Congratulations to Jennifer Nagel for having been awarded the 2023 Ernest Sosa Prize Lecture by the American Philosophy Association (APA). The Ernest Sosa Prize Lecture was established with the APA to honor substantial achievement in epistemology. Winners of the prize must be outstanding contributors to epistemology, able to explain complex ideas in clear language to a broad philosophical readership.
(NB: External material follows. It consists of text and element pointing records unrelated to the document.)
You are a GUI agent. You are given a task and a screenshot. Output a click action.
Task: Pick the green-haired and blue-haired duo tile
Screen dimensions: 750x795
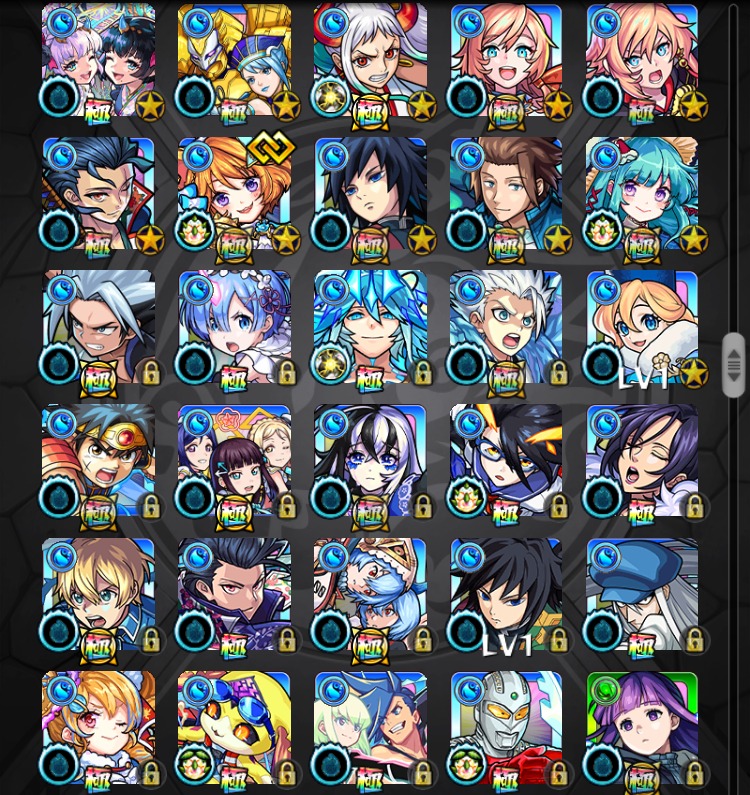click(x=370, y=727)
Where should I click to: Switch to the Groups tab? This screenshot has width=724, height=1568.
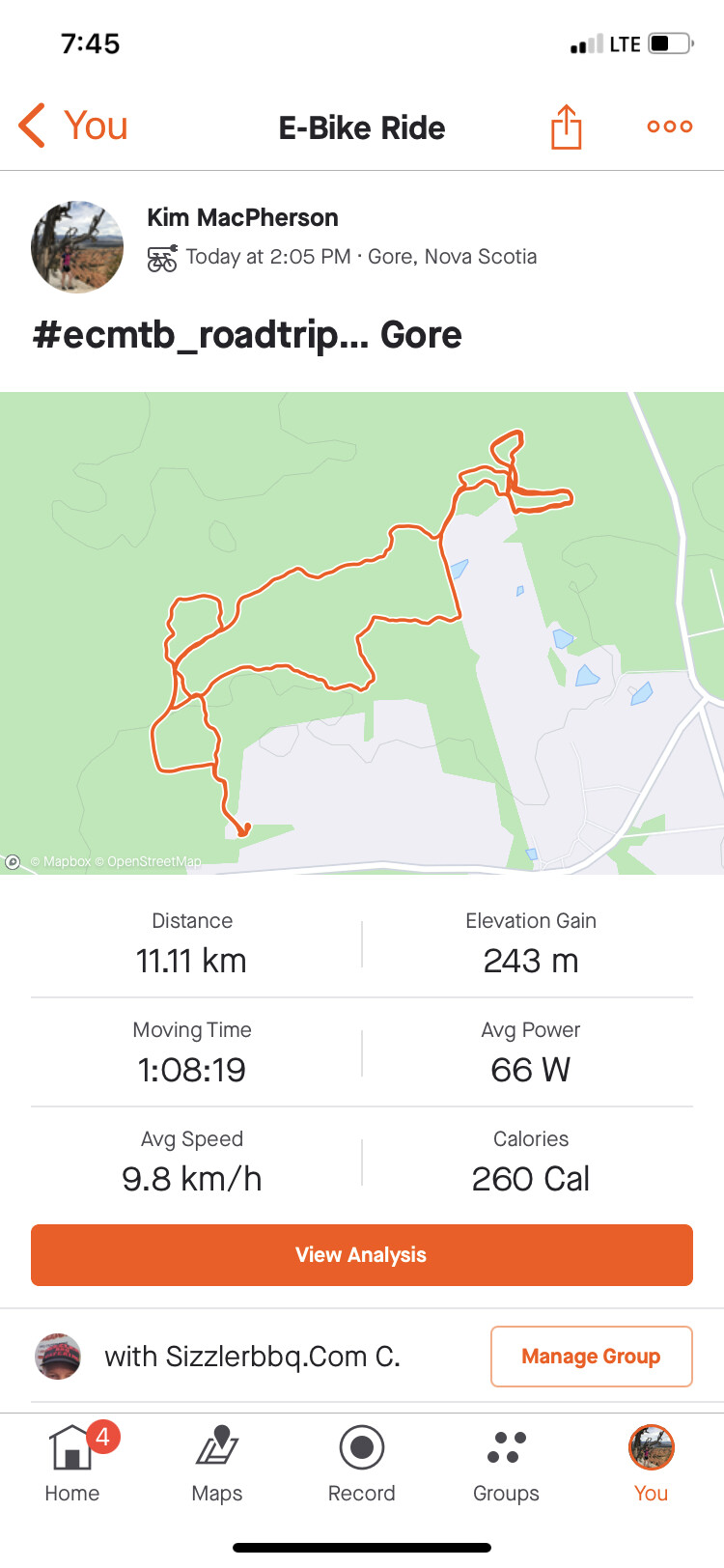coord(506,1463)
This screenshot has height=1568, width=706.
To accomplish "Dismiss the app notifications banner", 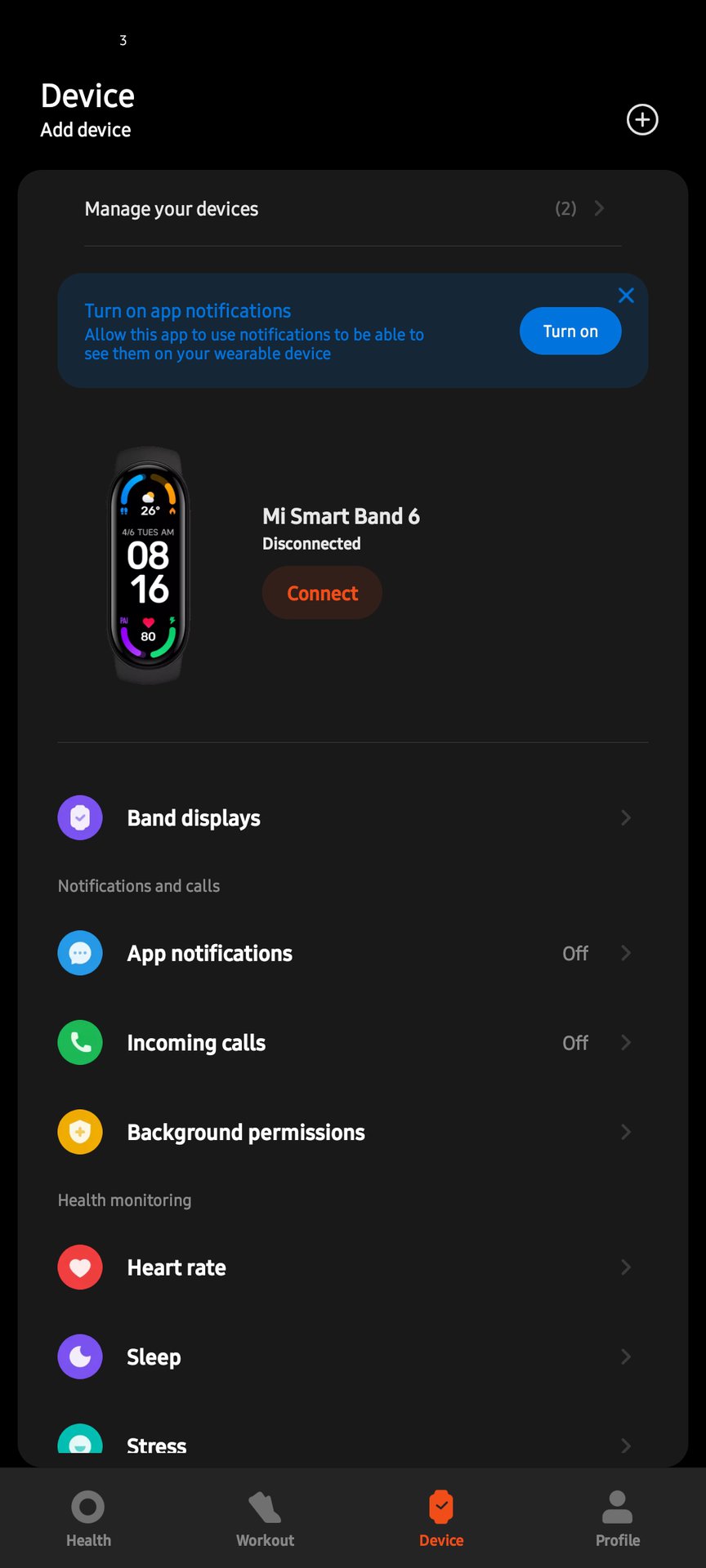I will click(626, 296).
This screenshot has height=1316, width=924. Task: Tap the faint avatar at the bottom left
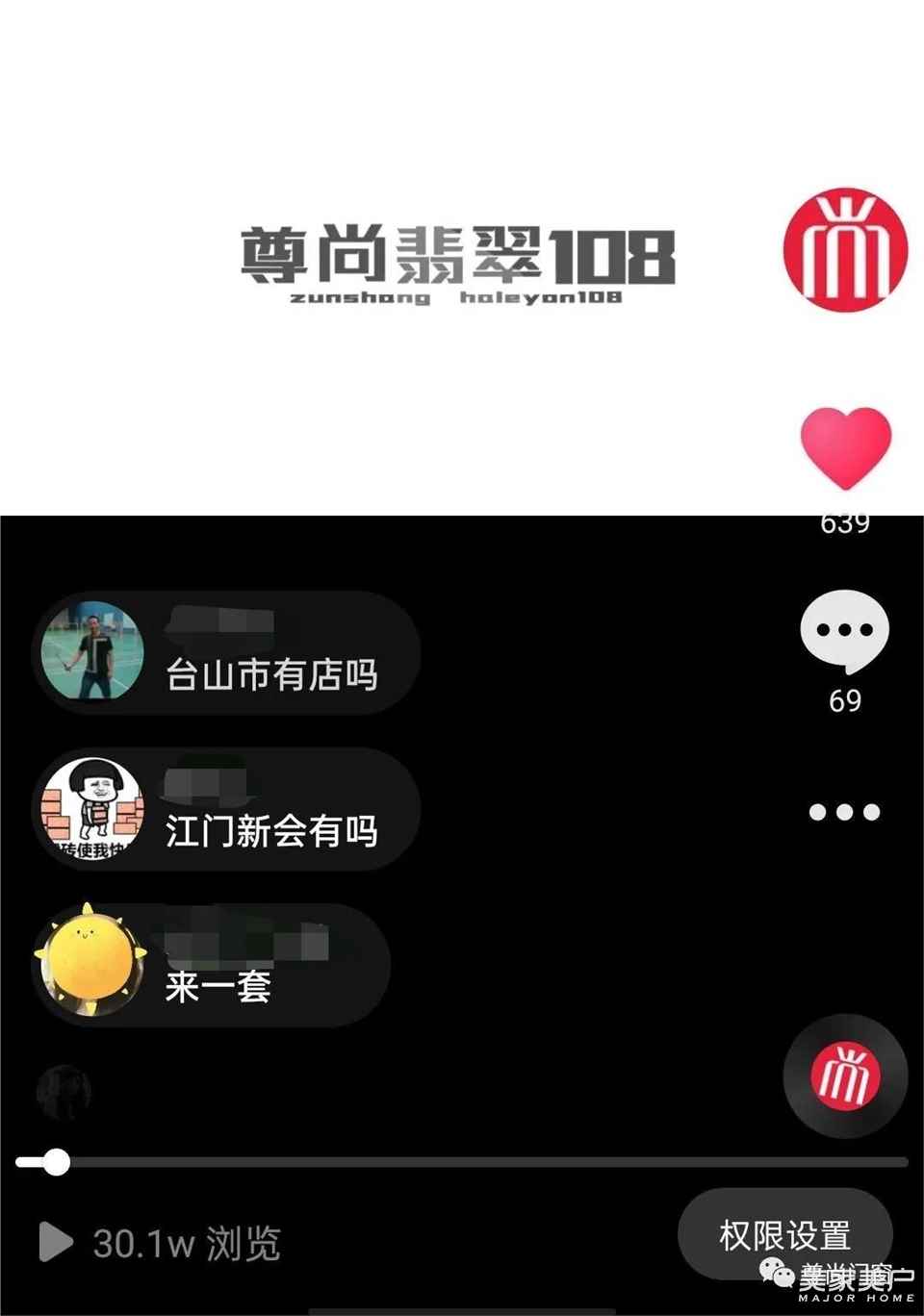pos(65,1092)
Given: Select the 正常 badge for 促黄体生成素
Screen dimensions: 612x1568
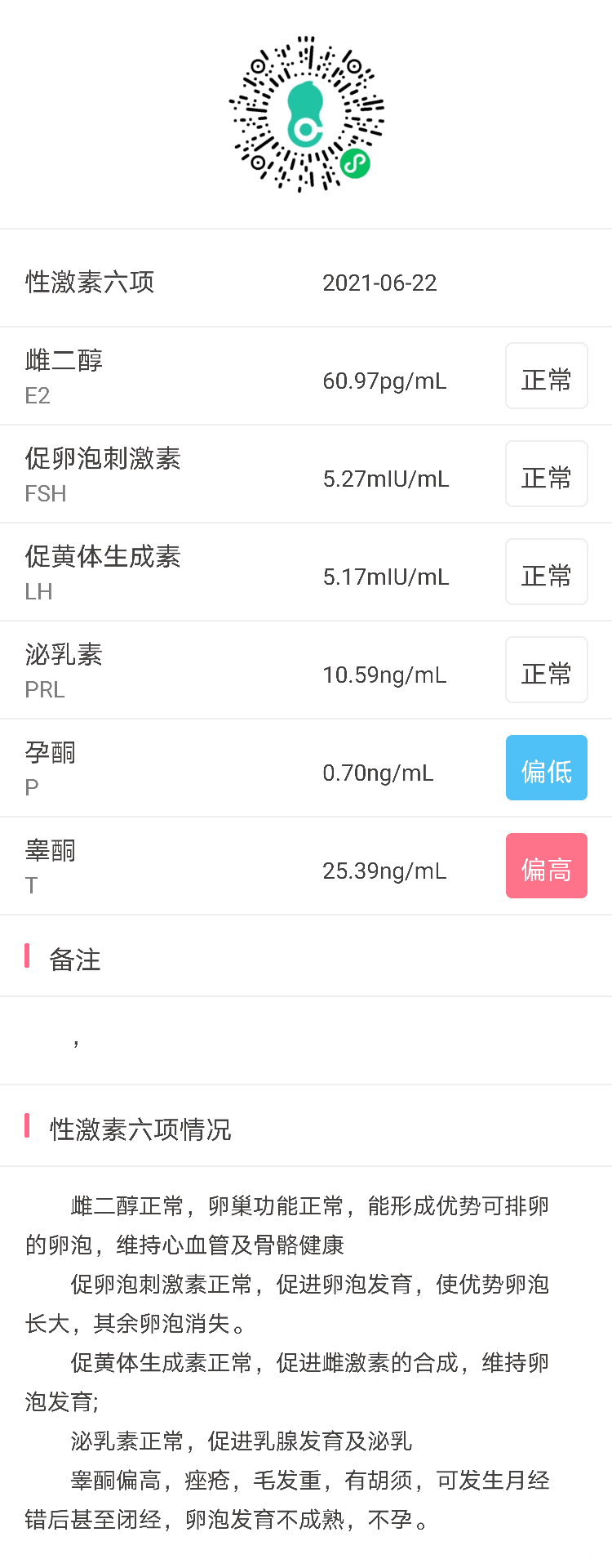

The prize winner will present the Ernest Sosa Prize Lecture at an APA divisional meeting, expounding a substantial contribution in a way accessible to a wider expert audience.
The selection committee described Nagel, who is also a research affiliate at the Schwartz Reisman Institute for Technology and Society, as “a leading advocate of the importance of empirical research in the cognitive sciences and experimental philosophy to addressing central issues in epistemology and the philosophy of mind.” It added that her research “has made important contributions to current debates on intuitions and thought experiments, and epistemic contextualism,” addressing the question whether knowledge constitutes a mental state.
Nagel responded to the honour as “an unexpected an moving experience.” “As an epistemologist,” she says, “I am very much a fan of Ernie Sosa’s entire body of work, from his sharp explorations of the analysis of knowledge back in the mid-1960s to his groundbreaking work on safety conditions decades later, and his most recent work on the nature of epistemology itself.” She describes Sosa as “an outstanding citizen of the profession,” based especially on his indefatigable work as a journal editor and a leader at the APA, admitting that “I can’t think how I could compose a Sosa Prize Lecture that measures up to this inspiration, but it will be fun to try.” We have no doubt she give a lecture worthy of its namesake.
Ernest Sosa, whose research has focused primarily on epistemology, has also written on metaphysics, modern philosophy, and philosophy of mind. Having spent the majority of his career at Brown University, he was named the Board of Governors Professor of Philosophy at Rutgers University in 2007.